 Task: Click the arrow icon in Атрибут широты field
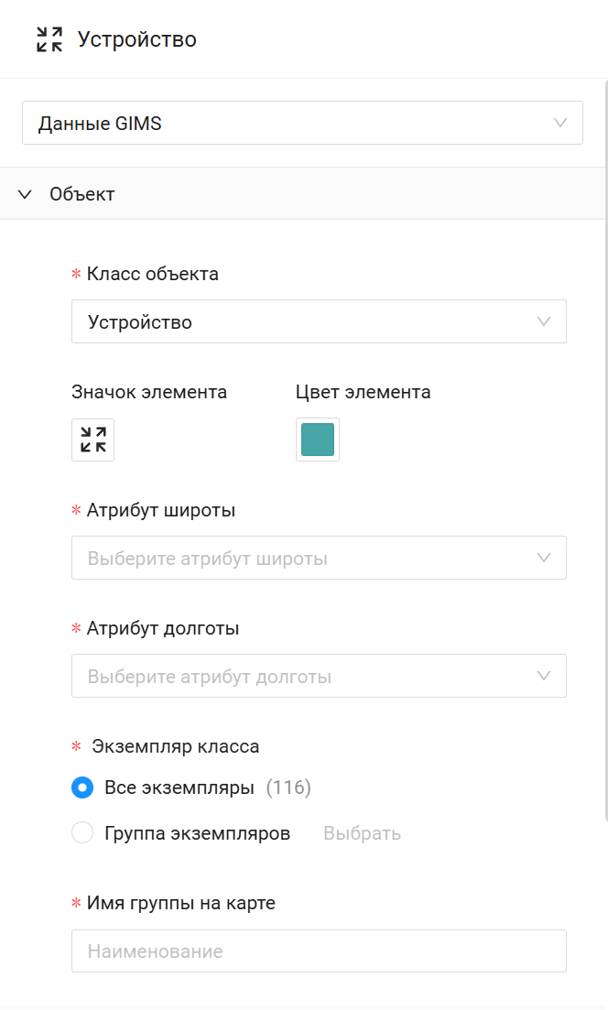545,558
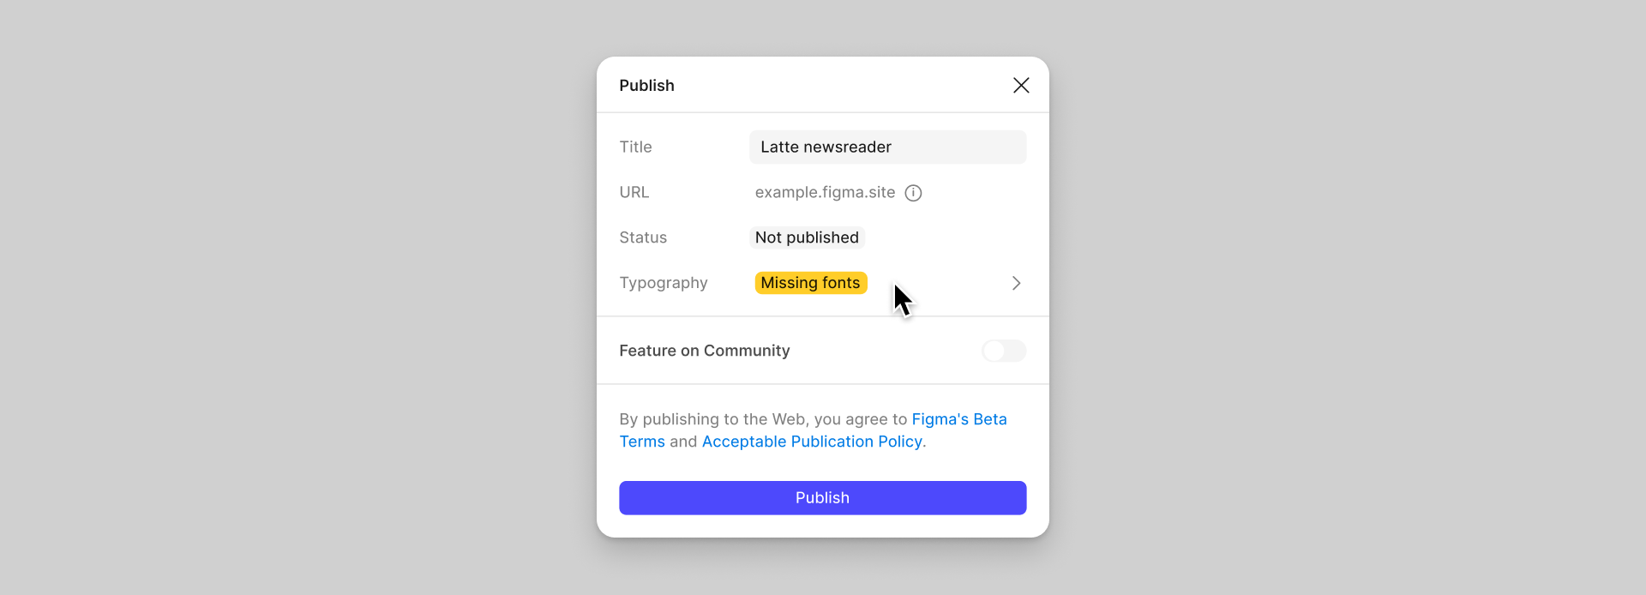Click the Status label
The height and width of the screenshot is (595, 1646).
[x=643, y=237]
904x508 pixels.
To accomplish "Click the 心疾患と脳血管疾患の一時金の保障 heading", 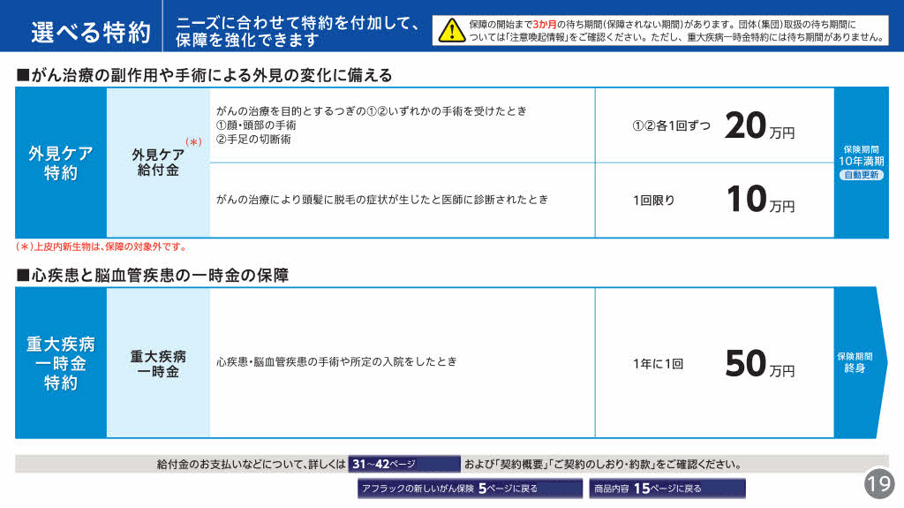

■ ■ ■ ■

THE TASK: Return every line of the records above without any change, omitting the pictures.

THE REPLY:
 Task: Click the arrow icon in Атрибут широты field
545,558
Click the Status label
The height and width of the screenshot is (595, 1646).
[x=643, y=237]
904x508 pixels.
To accomplish "Click the 心疾患と脳血管疾患の一時金の保障 heading", 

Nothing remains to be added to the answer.